Buradasınız
Taşeron Cemal
Gebze’den bir petrokimya işçisi
![](https://uidder.org/sites/all/modules/lazyloader/image_placeholder.gif)
Geçen gün hızlı adımlarla eve doğru yürüyorum, dalmışım. Birisi kolumdan çekince uyandım. Uzun bir süredir görmediğim bir arkadaşım… Bir kafede oturup sohbet ettik. Aşağıdakiler onun anlattıklarıdır:
İşe giriş evraklarımı tamamlamıştım. Elimdeki dosyayla insan kaynakları müdürünün odasına çıktım. Kadrolu bir iş bulmanın sevinciyle sekreter hanım hangi evrakı uzattıysa okumadan imzaladım. Ne yapayım? Uzun bir süre taşeronda çalıştım. Yıllardır taşeronda ne düzenli para alabildim ne de sigorta, yıllık izin gibi haklardan yararlanabildim. Adeta çölde vaha bulmuş gibi hissediyordum kendimi. İmzaları attıktan sonra sekreter kız “altı ay sözleşmeli çalışacaksın, performansın beğenilirse kadroya alacağız seni” dedi. Neyse buna da şükür! Sürekli taşeronda çalışmaktan iyidir. Pazartesi işbaşı yapacak olmanın sevinciyle eve döndüm. Eşime müjdeyi verdim, çok sevindi. “Artık eşe dosta borcumuzu öderiz” dedi. O gün, çocuklar, eşim ve ben yemekte kutladık bu durumu.

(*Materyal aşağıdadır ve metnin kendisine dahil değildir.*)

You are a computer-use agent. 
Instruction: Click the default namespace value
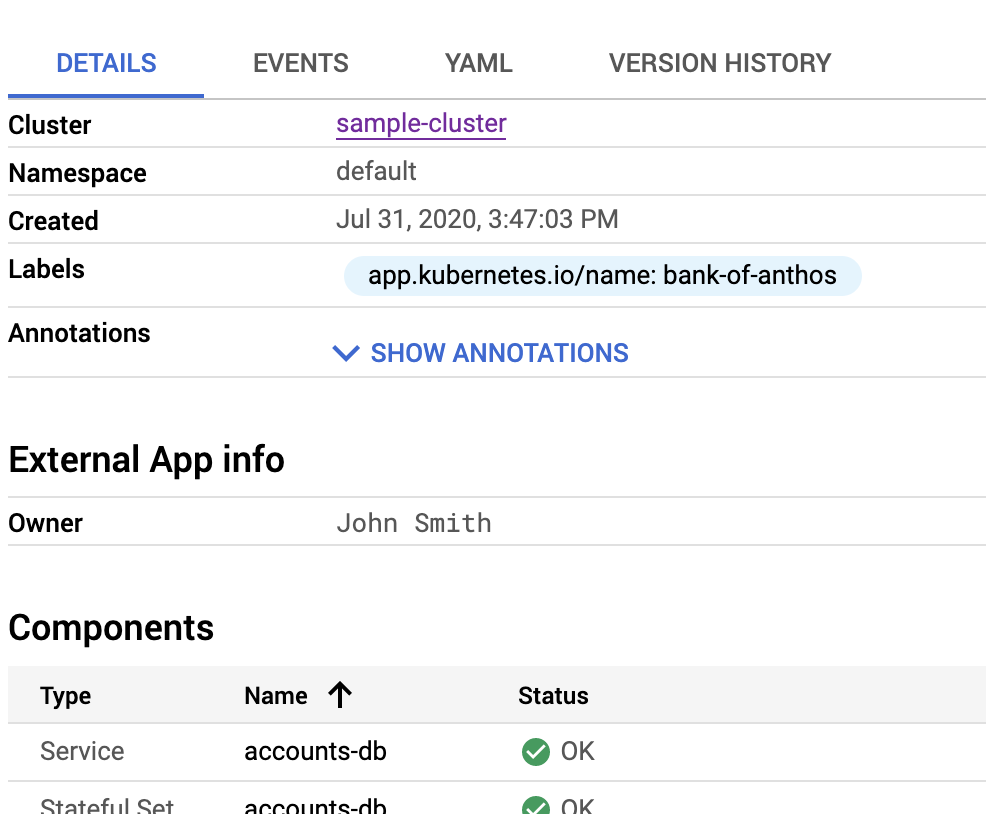(x=376, y=171)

Pazartesi günü ilk işgünüm nasıl geçti anlamadım. Derken günler birbirini kovaladı. Bu süre içinde ben var gücümle çalıştım. Ne iş olsa yaptım. Sözde makine operatörü olacaksın dediler! Neyse canım hele bir kadroya geçelim de… Hem kadrolu arkadaşları görüyorum, öyle benim gibi her işe koşturmuyorlar. Ben de kadroya geçince rahatlarım artık.
Bir gün Veysel Ağabeyle konuşuyorduk, kadrolu olmadan önce aynı benim gibi ne iş olsa yaptığını söyledi. “Sen de sesini çıkarma kafanı önüne eğ, işine bak, mükâfatını görürsün” dedi. Bu şevkle atılıyorum işlere iş bitse bile ustanın yanına gidip “iş var mı?” diyorum. Bir yandan da taşeron çalışmaya da sözleşmeli çalışmaya da lanet etmiyor değilim. Yahu kim sardı bunu başımıza? Kadrolu olacağım diye köleden beter oldum!

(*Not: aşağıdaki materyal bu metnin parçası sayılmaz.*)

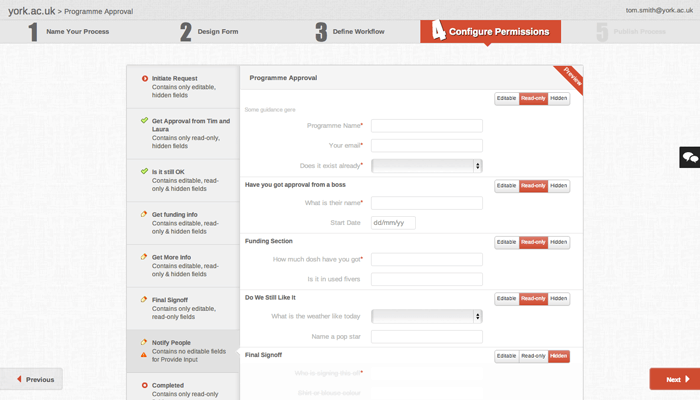700x400 pixels.
Task: Click the pencil icon beside Final Signoff step
Action: 144,300
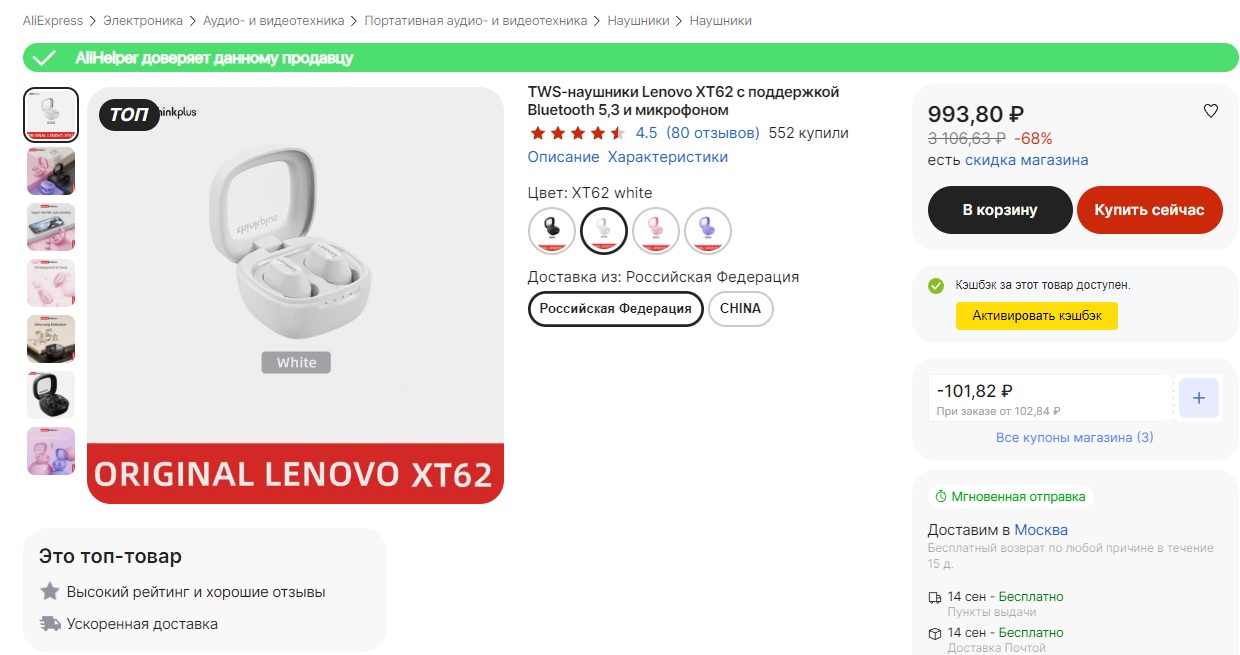Open the Электроника breadcrumb category
Viewport: 1240px width, 655px height.
(x=143, y=21)
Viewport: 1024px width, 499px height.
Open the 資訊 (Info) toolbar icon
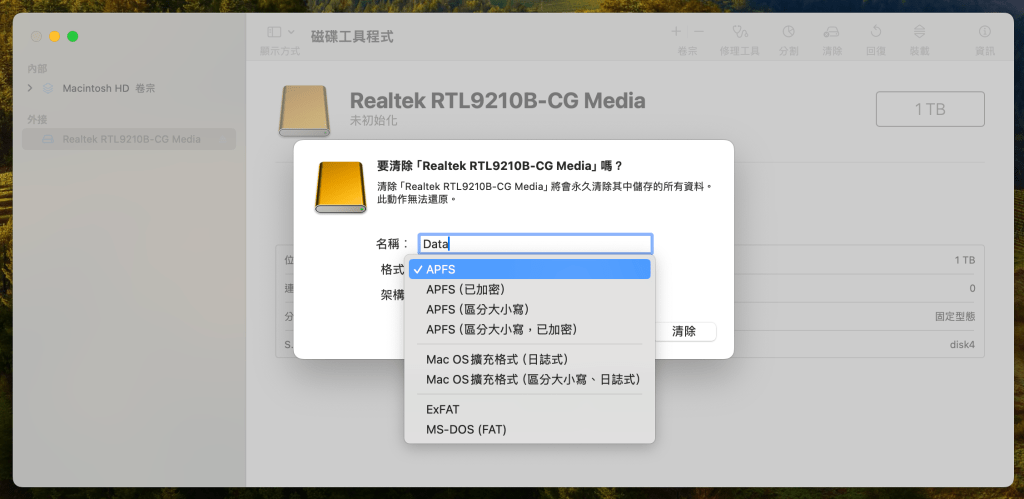click(x=985, y=33)
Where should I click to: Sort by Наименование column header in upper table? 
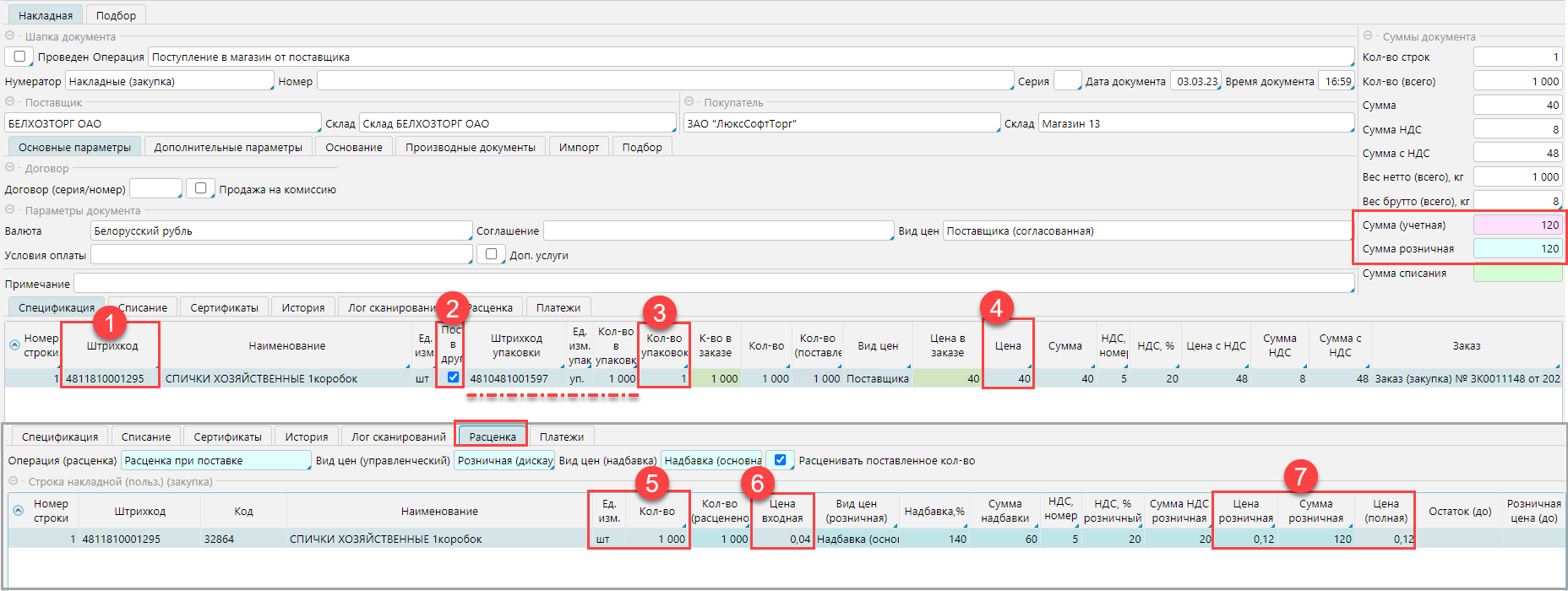pyautogui.click(x=286, y=345)
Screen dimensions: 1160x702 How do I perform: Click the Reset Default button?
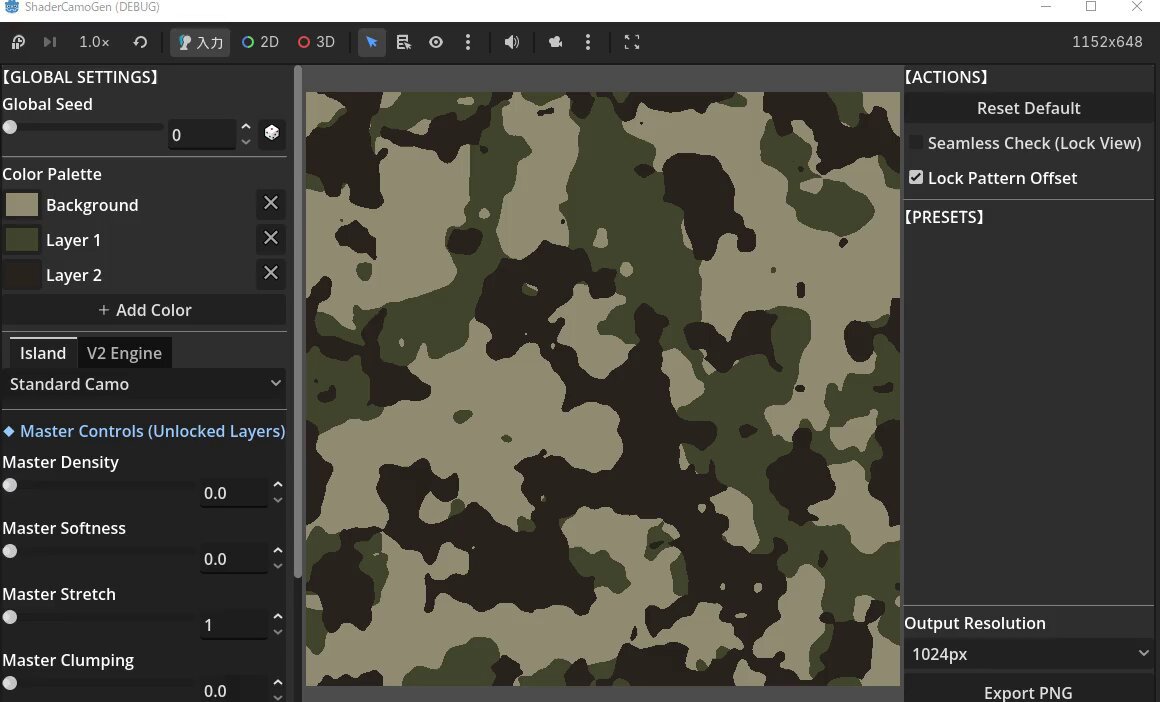(x=1028, y=108)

Şimdi artık beşinci ayı doldurmak üzereyim. Makinelerden çıkan parçaları artık eski arkadaşlar gibi iyi yapıyorum. Bazen onlardan bile fazla adet çıkarıyorum. O zaman kızıyorlar bana ama ne yapayım, ustalar başka nasıl memnun olur ki? Kendilerini geçmemem için ısrar ediyorlar sürekli. Bir gün yine performanslarımız üzerinden açıldı konu ve eski çalışanlardan biri olan Selma Abla, “hep bu yeni işçiler yüzünden adetler yükseldi” dedi. “Haklısın abla” dedim. “Fakat ne yapayım, eğer beni beğenmezlerse nasıl kadroya kalırım?” Ben öyle deyince Ali Ağabey, “arkadaşlar adetler işçiler arasındaki rekabetten dolayı yükseliyor gibi görünüyor ama bizi taşeron, kadrolu diye ayıran, hepimize farklı ücretler verenlerin hiç mi suçu yok? Geçim sıkıntısından gözünün önünü göremeyen işçi ne yapsın?” dedi. “Taşerondu, kadroydu, kadındı, erkekti bölüneceğimize, sorunlarımıza ortak çözümler bulmalıyız. Sorun arkadaşlarımızda değil, birlik olamamamızdır. Eğer patronların oyunlarına karşı örgütlü bir şekilde mücadele edersek o zaman haklarımızı tekrar kazanabiliriz.”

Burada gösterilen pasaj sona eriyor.